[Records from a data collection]
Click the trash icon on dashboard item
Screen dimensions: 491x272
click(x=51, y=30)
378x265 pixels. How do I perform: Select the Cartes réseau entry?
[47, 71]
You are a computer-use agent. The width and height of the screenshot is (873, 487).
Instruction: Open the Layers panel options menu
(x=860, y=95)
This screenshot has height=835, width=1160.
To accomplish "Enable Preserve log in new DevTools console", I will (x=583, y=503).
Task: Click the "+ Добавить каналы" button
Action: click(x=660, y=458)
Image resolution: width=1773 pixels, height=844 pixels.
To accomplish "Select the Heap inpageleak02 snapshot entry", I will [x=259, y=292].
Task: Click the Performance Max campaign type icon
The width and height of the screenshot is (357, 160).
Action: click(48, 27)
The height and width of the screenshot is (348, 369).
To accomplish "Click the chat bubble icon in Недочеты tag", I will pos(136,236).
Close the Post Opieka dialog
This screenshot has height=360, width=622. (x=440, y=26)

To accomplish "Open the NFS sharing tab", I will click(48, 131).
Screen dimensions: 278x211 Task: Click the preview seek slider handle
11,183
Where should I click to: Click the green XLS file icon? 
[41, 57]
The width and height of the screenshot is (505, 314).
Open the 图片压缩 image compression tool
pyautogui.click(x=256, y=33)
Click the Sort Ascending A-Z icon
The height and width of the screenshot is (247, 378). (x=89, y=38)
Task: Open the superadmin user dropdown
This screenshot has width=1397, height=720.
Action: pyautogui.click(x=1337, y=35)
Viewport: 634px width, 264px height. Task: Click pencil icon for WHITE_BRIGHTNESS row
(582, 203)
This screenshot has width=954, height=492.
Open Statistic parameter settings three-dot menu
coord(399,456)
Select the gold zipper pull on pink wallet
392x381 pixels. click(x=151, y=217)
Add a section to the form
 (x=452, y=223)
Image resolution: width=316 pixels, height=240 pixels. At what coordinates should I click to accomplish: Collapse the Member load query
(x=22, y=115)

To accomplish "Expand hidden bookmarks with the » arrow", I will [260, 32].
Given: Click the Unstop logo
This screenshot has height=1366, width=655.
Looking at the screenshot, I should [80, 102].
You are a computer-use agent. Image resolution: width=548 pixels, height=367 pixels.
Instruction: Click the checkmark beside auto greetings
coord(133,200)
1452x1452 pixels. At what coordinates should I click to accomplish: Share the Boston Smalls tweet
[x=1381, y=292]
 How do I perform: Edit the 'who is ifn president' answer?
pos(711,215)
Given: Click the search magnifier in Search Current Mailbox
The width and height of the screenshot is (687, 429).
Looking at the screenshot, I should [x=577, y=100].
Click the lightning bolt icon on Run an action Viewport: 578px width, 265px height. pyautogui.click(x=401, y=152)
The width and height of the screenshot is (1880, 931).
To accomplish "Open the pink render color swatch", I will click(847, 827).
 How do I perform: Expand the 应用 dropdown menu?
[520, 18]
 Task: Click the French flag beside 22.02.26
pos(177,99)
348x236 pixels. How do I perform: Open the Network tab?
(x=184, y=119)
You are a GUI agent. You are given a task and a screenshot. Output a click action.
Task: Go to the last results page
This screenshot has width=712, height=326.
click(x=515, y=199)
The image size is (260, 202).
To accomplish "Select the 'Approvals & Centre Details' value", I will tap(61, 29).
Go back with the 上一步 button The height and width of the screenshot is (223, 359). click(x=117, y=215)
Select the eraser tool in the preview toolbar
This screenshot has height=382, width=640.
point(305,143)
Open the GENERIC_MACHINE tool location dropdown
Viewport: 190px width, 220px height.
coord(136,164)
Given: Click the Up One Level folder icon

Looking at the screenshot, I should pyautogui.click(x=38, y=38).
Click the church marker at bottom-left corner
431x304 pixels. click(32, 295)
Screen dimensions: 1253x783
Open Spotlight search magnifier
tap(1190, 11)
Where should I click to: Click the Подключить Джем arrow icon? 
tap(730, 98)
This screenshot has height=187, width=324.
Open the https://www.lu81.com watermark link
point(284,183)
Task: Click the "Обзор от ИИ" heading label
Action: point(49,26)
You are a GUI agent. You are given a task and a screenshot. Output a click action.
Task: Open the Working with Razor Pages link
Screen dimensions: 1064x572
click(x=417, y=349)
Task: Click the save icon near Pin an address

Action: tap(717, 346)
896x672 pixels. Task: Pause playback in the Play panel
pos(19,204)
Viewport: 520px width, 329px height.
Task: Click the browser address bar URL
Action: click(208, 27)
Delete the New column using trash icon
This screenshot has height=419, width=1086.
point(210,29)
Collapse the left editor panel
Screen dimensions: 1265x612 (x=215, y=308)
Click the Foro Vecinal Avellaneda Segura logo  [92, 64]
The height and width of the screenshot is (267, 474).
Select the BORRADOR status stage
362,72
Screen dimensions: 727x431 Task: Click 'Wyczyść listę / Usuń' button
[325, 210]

§ What you are asked to do:
Find and copy each line above that includes the string "logo".

§ Exercise output:
Given: Click the Unstop logo
Click the Foro Vecinal Avellaneda Segura logo  [92, 64]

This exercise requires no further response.